··· Source ···
This flexibility was echoed in Parklane Hosiery Co., Inc. v. Shore (1979) 439 U.S. 322, 329-330 [58 L.Ed.2d 552, 99 S.Ct. 645]: “The present case . . . involves offensive use of collateral estoppel—a plaintiff is seeking to estop a defendant from relitigating the issues which the defendant previously litigated and lost against another plaintiff. In both the offensive and defensive use situations, the party against whom estoppel is asserted has litigated and lost in an earlier action. Nevertheless, several reasons have been advanced why the two situations should be treated differently.
“First, offensive use of collateral estoppel does not promote judicial economy in the same manner as defensive use does. Defensive use of collateral estoppel precludes a plaintiff from relitigating identical issues by merely ‘switching adversaries.’ [Citation.] Thus defensive collateral estoppel gives a plaintiff a strong incentive to join all potential defendants in the first action if possible. Offensive use of collateral estoppel, on the other hand, creates precisely the opposite incentive. Since a plaintiff will be able to rely on a previous judgment against a defendant but will not be bound by that judgment if the defendant wins, the plaintiff has every incentive to adopt a ‘wait and see’ attitude, in the hope that the first action by another plaintiff will result in a favorable judgment. [Citations.] Thus offensive use of collateral estoppel will likely increase rather than decrease the total amount of litigation, since potential plaintiffs will have everything to gain and nothing to lose by not intervening in the first action.
“A second argument against offensive use of collateral estoppel is that it may be unfair to a defendant. If a defendant in the first action is sued for small or nominal damages, he may have little incentive to defend vigorously, particularly if future suits are not foreseeable. [Citations.] Allowing offensive collateral estoppel may also be unfair to a defendant if the judgment relied upon as a basis for the estoppel is itself inconsistent with one or more previous judgments in favor of the defendant. Still another situation where it might be unfair to apply offensive estoppel is where the second action affords the defendant procedural opportunities unavailable in the first action that could readily cause a different result.
“We have concluded that the preferable approach for dealing with these problems in the federal courts is not to preclude the use of offensive collateral estoppel, but to grant trial courts broad discretion to determine when it should be applied. The general rule should be that in cases where a plaintiff *911could easily have joined in the earlier action or where, either for the reasons discussed above or for other reasons, the application of offensive estoppel would be unfair to a defendant, a trial judge should not allow the use of offensive collateral estoppel.” (Italics added; fns. omitted.) Nothing in Sims suggests the concerns of Parklane are not valid concerns or are improper considerations here. While mentioning Parklane, the majority in effect ignores it, damning its concerns with faint praise.
···
Tasks to perform:
a - Translate this sentence from the collateral estoppel passage above into Spanish: "Offensive use of collateral estoppel, on the other hand, creates precisely the opposite incentive."
b - In the collateral estoppel passage above, what does the Parklane court say trial courts in the federal system should be given?
c - Pick up the collateral estoppel passage after its final sentence and carry the argument on in the same voice.
··· Records shown ···
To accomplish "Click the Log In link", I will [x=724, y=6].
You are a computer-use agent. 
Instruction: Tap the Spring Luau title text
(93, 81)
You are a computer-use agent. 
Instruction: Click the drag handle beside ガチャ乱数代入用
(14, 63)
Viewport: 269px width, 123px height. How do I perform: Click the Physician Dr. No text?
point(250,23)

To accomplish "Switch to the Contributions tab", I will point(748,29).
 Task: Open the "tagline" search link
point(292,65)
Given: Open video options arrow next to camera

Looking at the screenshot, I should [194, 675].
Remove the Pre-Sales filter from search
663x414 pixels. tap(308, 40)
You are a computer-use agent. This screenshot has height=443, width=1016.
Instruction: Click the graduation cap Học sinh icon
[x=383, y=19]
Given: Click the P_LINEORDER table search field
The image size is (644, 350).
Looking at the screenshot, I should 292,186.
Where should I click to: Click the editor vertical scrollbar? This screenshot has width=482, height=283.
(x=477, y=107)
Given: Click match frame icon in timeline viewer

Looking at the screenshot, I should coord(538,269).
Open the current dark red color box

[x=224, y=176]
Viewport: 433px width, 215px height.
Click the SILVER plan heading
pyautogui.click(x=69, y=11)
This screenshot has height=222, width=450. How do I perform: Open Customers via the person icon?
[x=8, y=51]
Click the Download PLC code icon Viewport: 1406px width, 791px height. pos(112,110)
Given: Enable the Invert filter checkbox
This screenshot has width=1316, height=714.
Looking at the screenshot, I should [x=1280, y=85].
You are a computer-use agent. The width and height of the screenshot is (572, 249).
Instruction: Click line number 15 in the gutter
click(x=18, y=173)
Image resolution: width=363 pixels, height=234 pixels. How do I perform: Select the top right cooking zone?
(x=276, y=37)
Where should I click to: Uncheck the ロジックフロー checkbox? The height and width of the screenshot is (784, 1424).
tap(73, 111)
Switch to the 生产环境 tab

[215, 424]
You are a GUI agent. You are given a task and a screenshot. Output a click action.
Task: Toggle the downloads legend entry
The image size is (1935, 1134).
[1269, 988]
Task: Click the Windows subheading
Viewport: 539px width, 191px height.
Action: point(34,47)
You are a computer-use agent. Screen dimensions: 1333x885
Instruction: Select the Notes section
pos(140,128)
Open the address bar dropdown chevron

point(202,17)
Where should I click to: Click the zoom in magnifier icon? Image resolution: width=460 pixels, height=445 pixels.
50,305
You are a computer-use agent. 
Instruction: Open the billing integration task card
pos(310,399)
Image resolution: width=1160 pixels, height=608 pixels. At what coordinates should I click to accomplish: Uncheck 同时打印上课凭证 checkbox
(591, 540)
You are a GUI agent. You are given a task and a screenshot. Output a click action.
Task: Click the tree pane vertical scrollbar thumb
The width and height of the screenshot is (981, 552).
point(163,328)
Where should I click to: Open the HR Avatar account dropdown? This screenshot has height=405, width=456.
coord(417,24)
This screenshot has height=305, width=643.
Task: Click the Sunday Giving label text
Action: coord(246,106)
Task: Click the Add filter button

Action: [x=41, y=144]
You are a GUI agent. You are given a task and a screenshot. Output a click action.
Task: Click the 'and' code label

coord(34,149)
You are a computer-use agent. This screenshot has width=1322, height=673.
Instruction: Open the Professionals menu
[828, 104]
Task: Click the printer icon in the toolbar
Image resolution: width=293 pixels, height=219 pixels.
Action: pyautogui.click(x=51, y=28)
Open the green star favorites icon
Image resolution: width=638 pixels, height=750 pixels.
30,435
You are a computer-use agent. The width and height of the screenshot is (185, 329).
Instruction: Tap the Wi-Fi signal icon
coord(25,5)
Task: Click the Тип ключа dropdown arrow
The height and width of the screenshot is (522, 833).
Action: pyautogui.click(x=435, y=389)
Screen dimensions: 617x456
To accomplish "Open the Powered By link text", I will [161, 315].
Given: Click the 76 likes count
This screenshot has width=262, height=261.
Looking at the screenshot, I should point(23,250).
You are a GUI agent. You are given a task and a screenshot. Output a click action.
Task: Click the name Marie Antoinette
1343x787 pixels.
···
Task responses:
a - Por otro lado, el uso ofensivo del collateral estoppel crea precisamente el incentivo contrario.

b - Broad discretion to determine when offensive collateral estoppel should be applied.

c -
In this case the disciplinary proceeding the Imens rely upon was designed to determine Glassford’s fitness as a licensee rather than the monetary damage suffered by any individual. Thus, in addition to evidence of misrepresentations made to the Imens, at the administrative hearing the judge considered evidence that Glassford wrongfully deprived his employer of a commission in an entirely unrelated transaction. In the Imens’ suit for damages, evidence of Glassford’s conduct in the second transaction would likely be barred under Evidence Code sections 786, 787 and 1101, subdivision (a). (See People v. Martin (1983) 150 Cal.App.3d 148, 160 [197 Cal.Rptr. 655].) In a case such as this, which turns upon the credibility of the defendant, such a procedural difference is material. In attempting to establish his credibility in the disciplinary proceeding, Glassford faced a prior “bad act” which would not confront him in the Imens’ lawsuit. Fairness suggests that Glassford be given the opportunity to convince a trier of fact of his version of the Imens’ transaction unfettered by evidence of collateral wrongdoing.
In addition to eliminating the evidentiary protection Glassford enjoys in a civil lawsuit, the potential detriment to the administrative process involved here cannot be ignored. In cases such as this where a licensee is facing multiple unrelated charges, one of which carries potentially large civil liability, application of collateral estoppel would make it imperative the licensee vigorously contest all charges. If he does not, he runs the risk a finding on any one of the charges will adversely impact the charge which involves the civil liability. The potential for settlement is obviously lessened. Such an incentive to litigation in the context of licensing regulation is not consistent with the doctrine of collateral estoppel or with an administrative procedure designed to both protect the public from unscrupulous and incompetent licensees, and at the same time protect the licensee from arbitrary action. Indeed, the majority turns such policies on their head. Its conclusion a licensee is somehow more insulated from arbitrary action because the administrative hearing has suddenly become a trial on financial liability issues which are far beyond the scope of the hearing, is a nonsequitur of significant proportions. It is not an assurance of fairness. Such a process is an open invitation to abuse and perversion of the administrative hearing processes in this state.
*912In addition, contrary to the holding of the majority, public policy does not encourage litigants to vigorously contest their rights in any forum.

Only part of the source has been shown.